**What the exercise asks**: Since pictures are not part of the copy, please output only the lines from the one with "Viewport: 1280px width, 720px" through the end of the data below, exactly as written.

=== Material for this task ===

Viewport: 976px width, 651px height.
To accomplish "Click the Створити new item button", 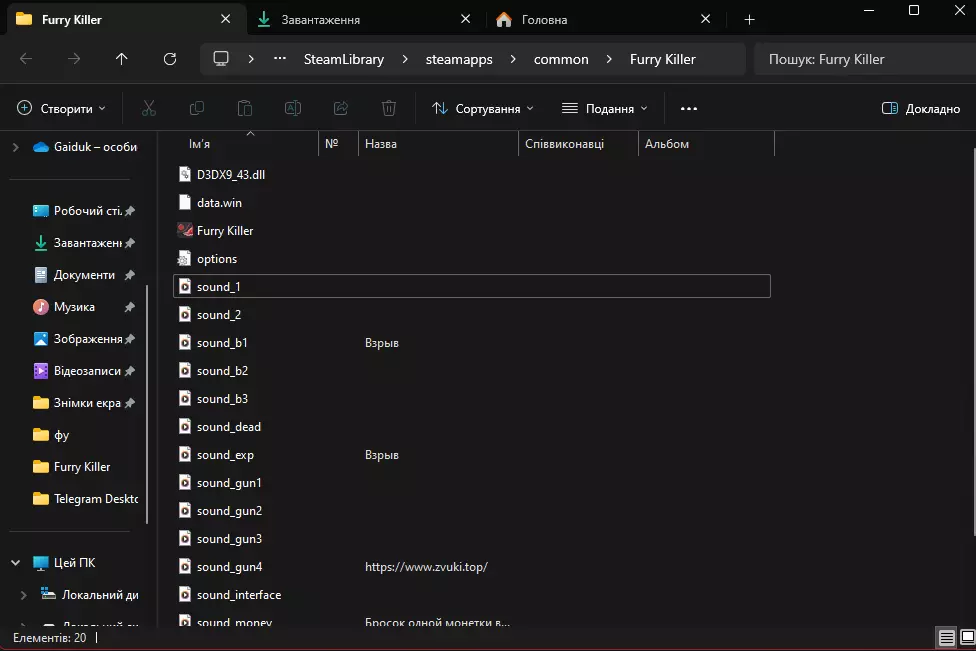I will (62, 108).
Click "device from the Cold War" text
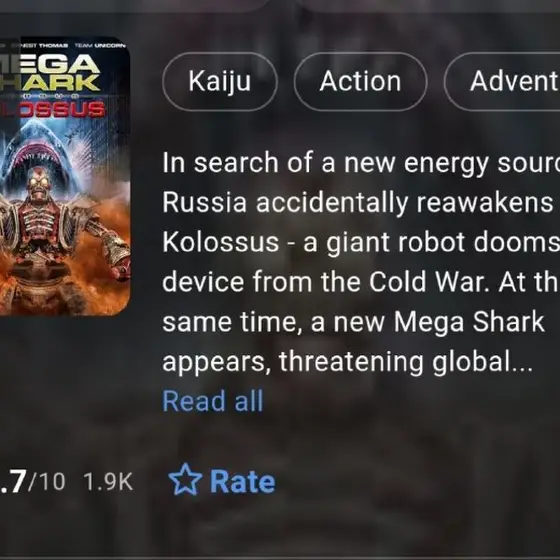This screenshot has height=560, width=560. point(361,281)
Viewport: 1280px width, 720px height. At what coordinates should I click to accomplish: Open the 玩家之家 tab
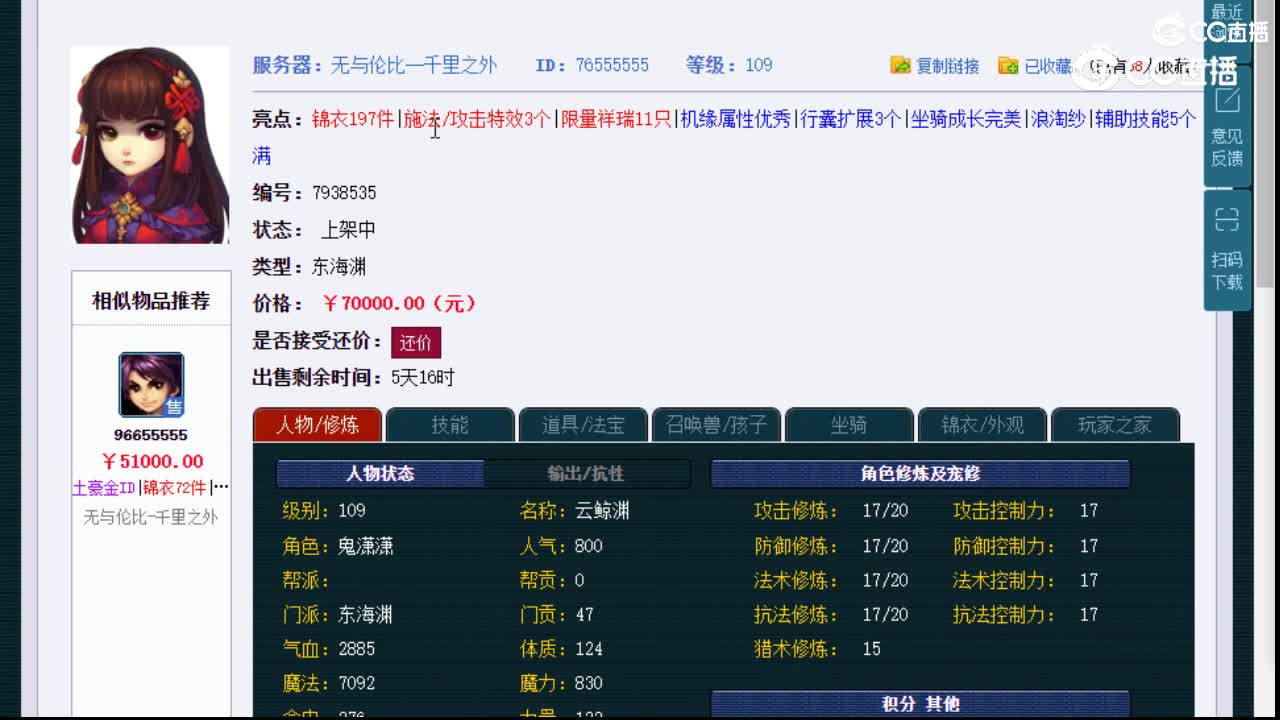click(1116, 424)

===

**Answer to the exercise**:
Viewport: 1280px width, 720px height. At what coordinates should I click to accomplish: Open the 玩家之家 tab
click(1116, 424)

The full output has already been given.